Stored entries:
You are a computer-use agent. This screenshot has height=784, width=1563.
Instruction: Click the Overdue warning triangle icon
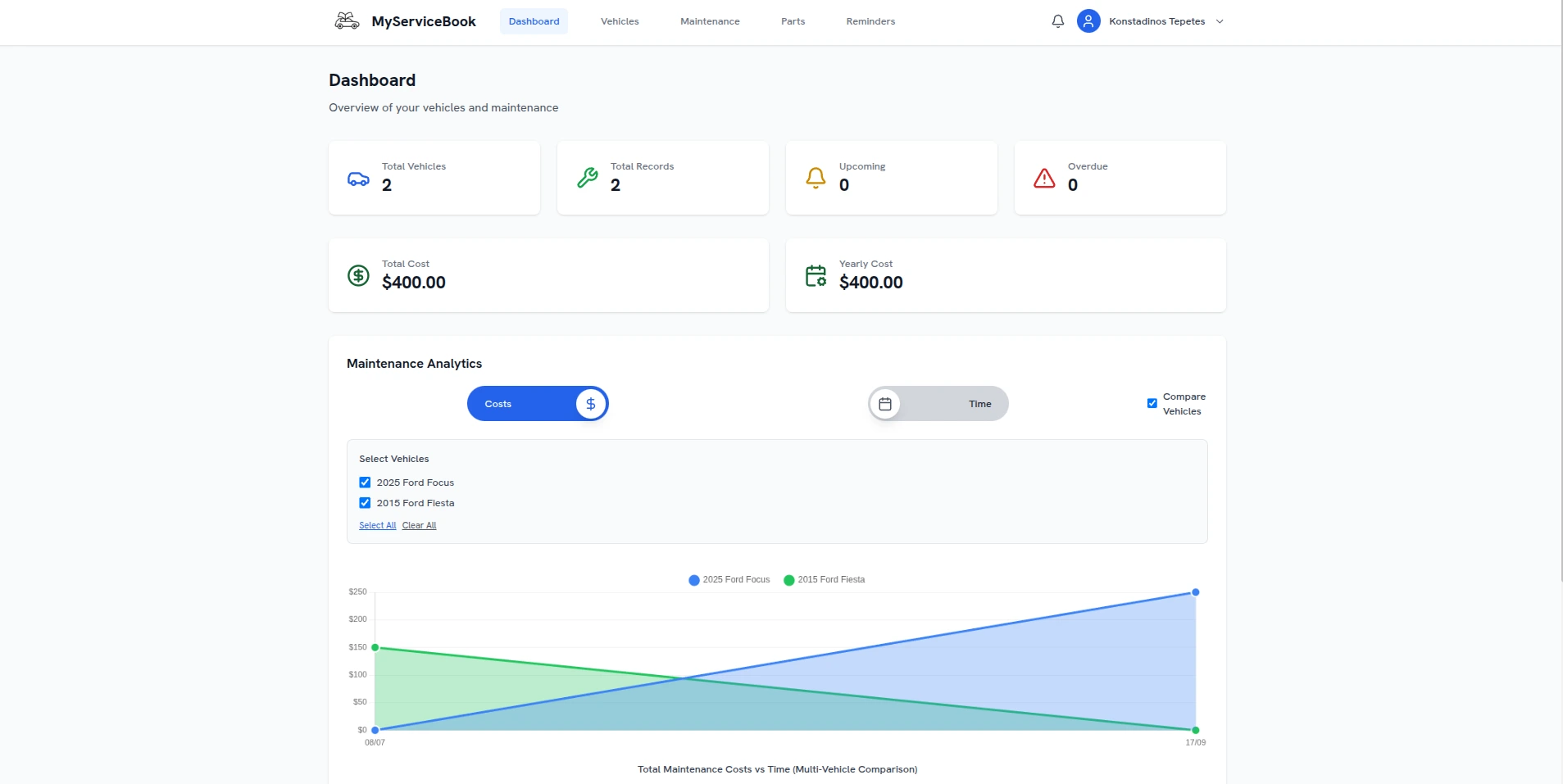pos(1044,178)
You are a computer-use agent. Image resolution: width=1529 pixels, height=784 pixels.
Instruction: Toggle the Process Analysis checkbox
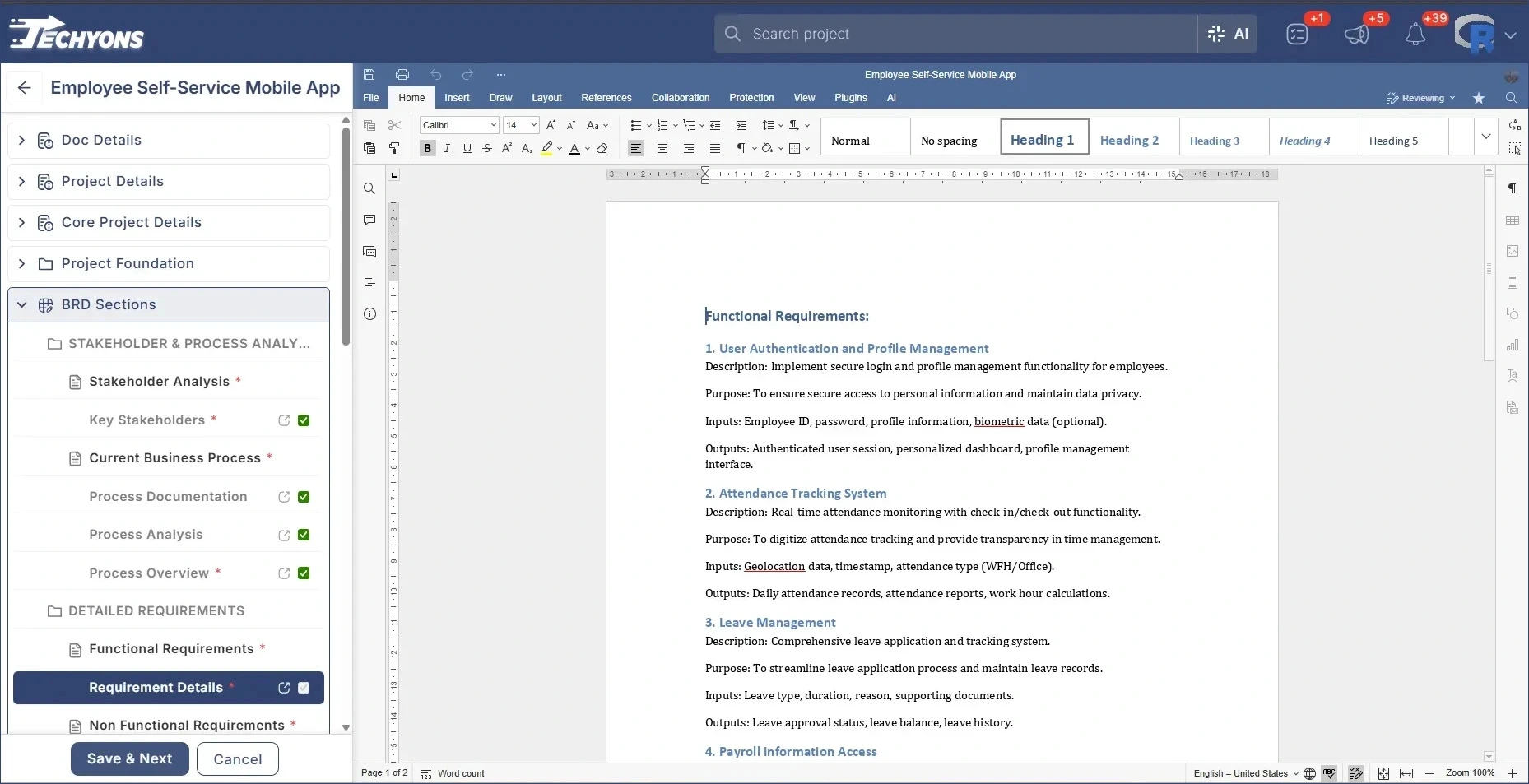[x=304, y=535]
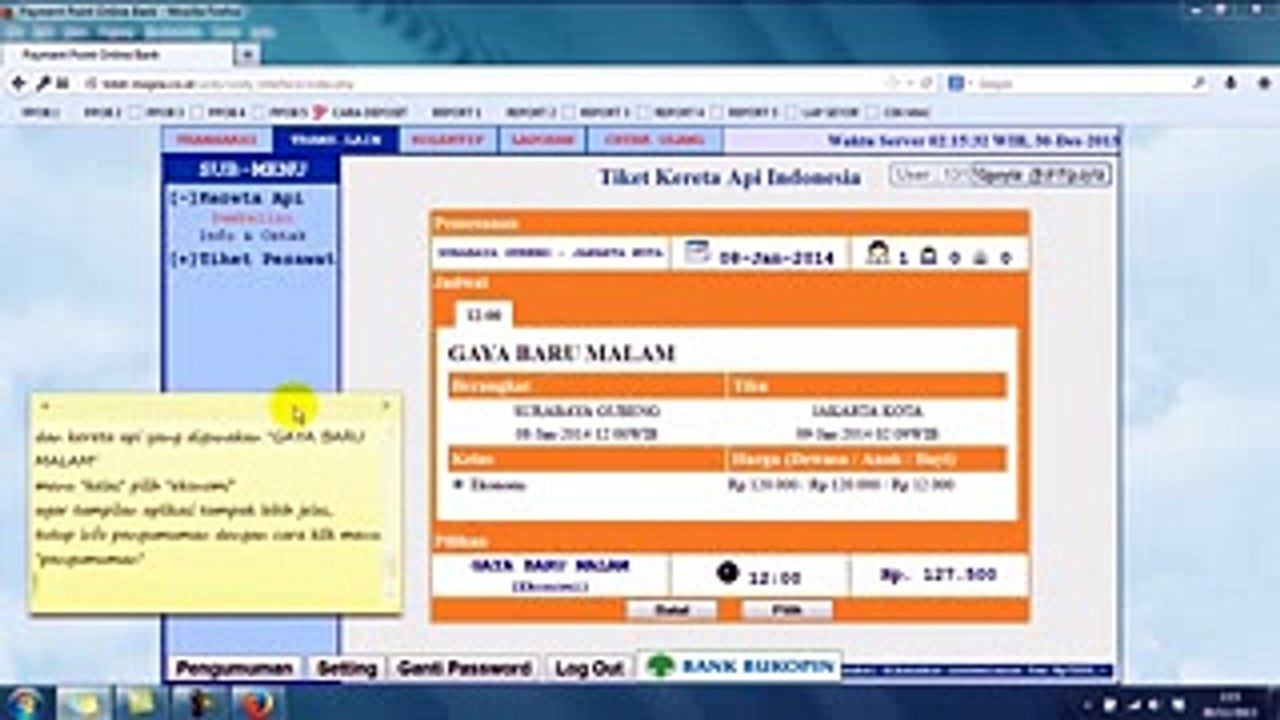This screenshot has width=1280, height=720.
Task: Open Firefox from the Windows taskbar
Action: [257, 703]
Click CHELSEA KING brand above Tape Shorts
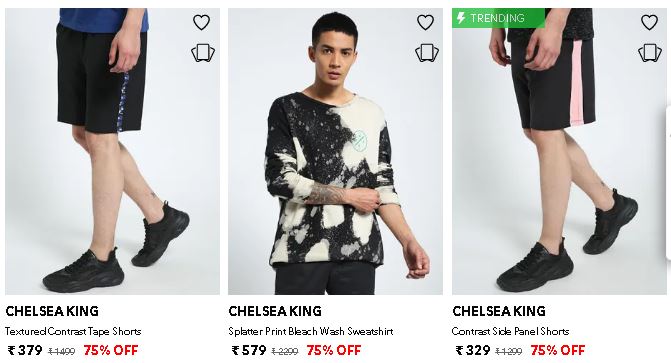 (52, 311)
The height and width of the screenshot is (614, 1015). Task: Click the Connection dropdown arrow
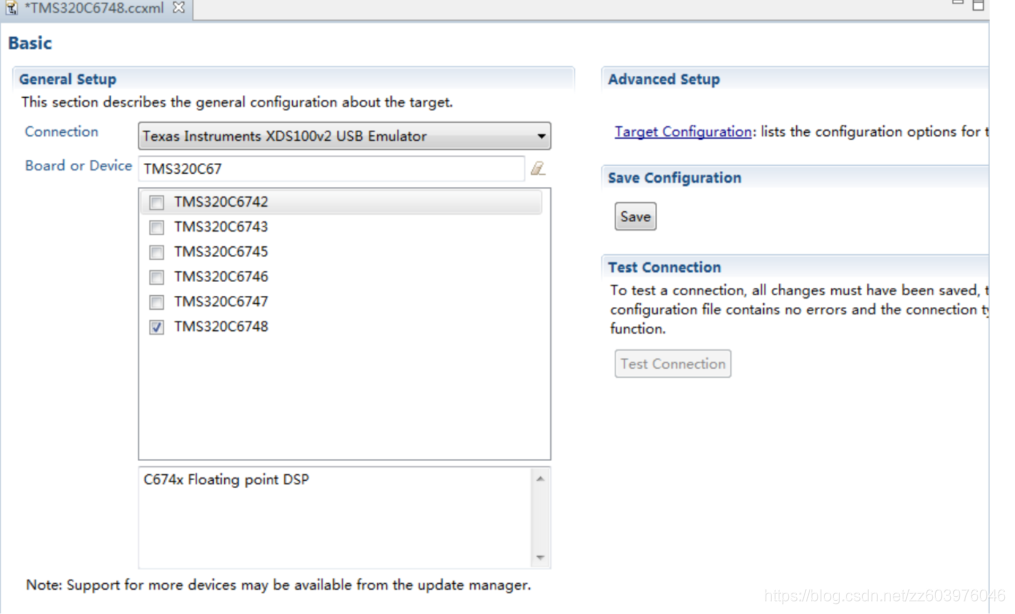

**Task brief:**
Lines holding the word "agent" should be counted across the entries; state only how many there are.

**Your response:**
2